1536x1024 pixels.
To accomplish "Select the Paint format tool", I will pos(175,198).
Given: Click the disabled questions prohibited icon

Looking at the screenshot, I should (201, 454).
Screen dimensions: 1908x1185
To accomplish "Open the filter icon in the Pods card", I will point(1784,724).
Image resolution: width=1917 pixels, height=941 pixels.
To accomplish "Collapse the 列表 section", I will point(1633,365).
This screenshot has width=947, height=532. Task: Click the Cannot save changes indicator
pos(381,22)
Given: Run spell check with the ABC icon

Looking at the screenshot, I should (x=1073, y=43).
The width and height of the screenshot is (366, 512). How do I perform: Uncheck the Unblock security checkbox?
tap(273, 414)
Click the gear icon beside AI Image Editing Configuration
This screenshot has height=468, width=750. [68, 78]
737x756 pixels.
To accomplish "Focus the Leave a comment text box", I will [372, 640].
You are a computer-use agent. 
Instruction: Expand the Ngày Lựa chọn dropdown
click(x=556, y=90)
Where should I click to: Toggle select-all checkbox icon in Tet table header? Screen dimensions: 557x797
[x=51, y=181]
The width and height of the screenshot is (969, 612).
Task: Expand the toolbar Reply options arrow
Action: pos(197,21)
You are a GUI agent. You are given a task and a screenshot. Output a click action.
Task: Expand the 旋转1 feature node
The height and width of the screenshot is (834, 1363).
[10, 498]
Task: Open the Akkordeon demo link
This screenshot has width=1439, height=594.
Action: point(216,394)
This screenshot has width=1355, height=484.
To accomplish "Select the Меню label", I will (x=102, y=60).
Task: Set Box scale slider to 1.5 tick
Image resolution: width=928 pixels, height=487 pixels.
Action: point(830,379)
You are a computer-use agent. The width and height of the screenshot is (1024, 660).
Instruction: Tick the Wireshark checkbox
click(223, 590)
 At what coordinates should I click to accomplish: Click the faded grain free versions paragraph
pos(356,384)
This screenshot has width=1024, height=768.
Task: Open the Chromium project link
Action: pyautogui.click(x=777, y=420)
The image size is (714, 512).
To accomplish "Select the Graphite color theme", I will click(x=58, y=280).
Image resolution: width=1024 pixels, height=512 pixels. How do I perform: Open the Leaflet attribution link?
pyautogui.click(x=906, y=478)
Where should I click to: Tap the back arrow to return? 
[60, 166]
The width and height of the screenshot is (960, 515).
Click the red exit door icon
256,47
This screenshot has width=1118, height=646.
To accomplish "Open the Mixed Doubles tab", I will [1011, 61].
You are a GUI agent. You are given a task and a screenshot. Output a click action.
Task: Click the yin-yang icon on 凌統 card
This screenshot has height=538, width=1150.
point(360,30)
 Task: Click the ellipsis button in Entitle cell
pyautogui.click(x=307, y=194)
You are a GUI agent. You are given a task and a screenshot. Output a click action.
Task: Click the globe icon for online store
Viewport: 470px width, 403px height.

* [Description of the task] Exactly as written above, copy out all the records.

* [Response area]
1536x1024 pixels.
To accomplish "Select the Paint format tool", I will pos(175,198).
Given: Click the disabled questions prohibited icon

Looking at the screenshot, I should (201, 454).
Screen dimensions: 1908x1185
To accomplish "Open the filter icon in the Pods card", I will point(1784,724).
Image resolution: width=1917 pixels, height=941 pixels.
To accomplish "Collapse the 列表 section", I will point(1633,365).
This screenshot has width=947, height=532. Task: Click the Cannot save changes indicator
pos(381,22)
Given: Run spell check with the ABC icon

Looking at the screenshot, I should (x=1073, y=43).
The width and height of the screenshot is (366, 512). How do I perform: Uncheck the Unblock security checkbox?
tap(273, 414)
Click the gear icon beside AI Image Editing Configuration
This screenshot has height=468, width=750. [68, 78]
737x756 pixels.
To accomplish "Focus the Leave a comment text box", I will [372, 640].
You are a computer-use agent. 
Instruction: Expand the Ngày Lựa chọn dropdown
click(x=556, y=90)
Where should I click to: Toggle select-all checkbox icon in Tet table header? Screen dimensions: 557x797
[x=51, y=181]
The width and height of the screenshot is (969, 612).
Task: Expand the toolbar Reply options arrow
Action: pos(197,21)
You are a GUI agent. You are given a task and a screenshot. Output a click action.
Task: Expand the 旋转1 feature node
The height and width of the screenshot is (834, 1363).
[10, 498]
Task: Open the Akkordeon demo link
This screenshot has width=1439, height=594.
Action: point(216,394)
This screenshot has width=1355, height=484.
To accomplish "Select the Меню label", I will (x=102, y=60).
Task: Set Box scale slider to 1.5 tick
Image resolution: width=928 pixels, height=487 pixels.
Action: point(830,379)
You are a computer-use agent. The width and height of the screenshot is (1024, 660).
Instruction: Tick the Wireshark checkbox
click(223, 590)
 At what coordinates should I click to accomplish: Click the faded grain free versions paragraph
pos(356,384)
This screenshot has width=1024, height=768.
Task: Open the Chromium project link
Action: pyautogui.click(x=777, y=420)
The image size is (714, 512).
To accomplish "Select the Graphite color theme", I will click(x=58, y=280).
Image resolution: width=1024 pixels, height=512 pixels. How do I perform: Open the Leaflet attribution link?
pyautogui.click(x=906, y=478)
Where should I click to: Tap the back arrow to return? 
[60, 166]
The width and height of the screenshot is (960, 515).
Click the red exit door icon
256,47
This screenshot has width=1118, height=646.
To accomplish "Open the Mixed Doubles tab", I will [1011, 61].
You are a GUI agent. You are given a task and a screenshot. Output a click action.
Task: Click the yin-yang icon on 凌統 card
This screenshot has height=538, width=1150.
point(360,30)
 Task: Click the ellipsis button in Entitle cell
pyautogui.click(x=307, y=194)
You are a GUI agent. You are given a task and a screenshot. Output a click action.
Task: Click the globe icon for online store
Viewport: 470px width, 403px height.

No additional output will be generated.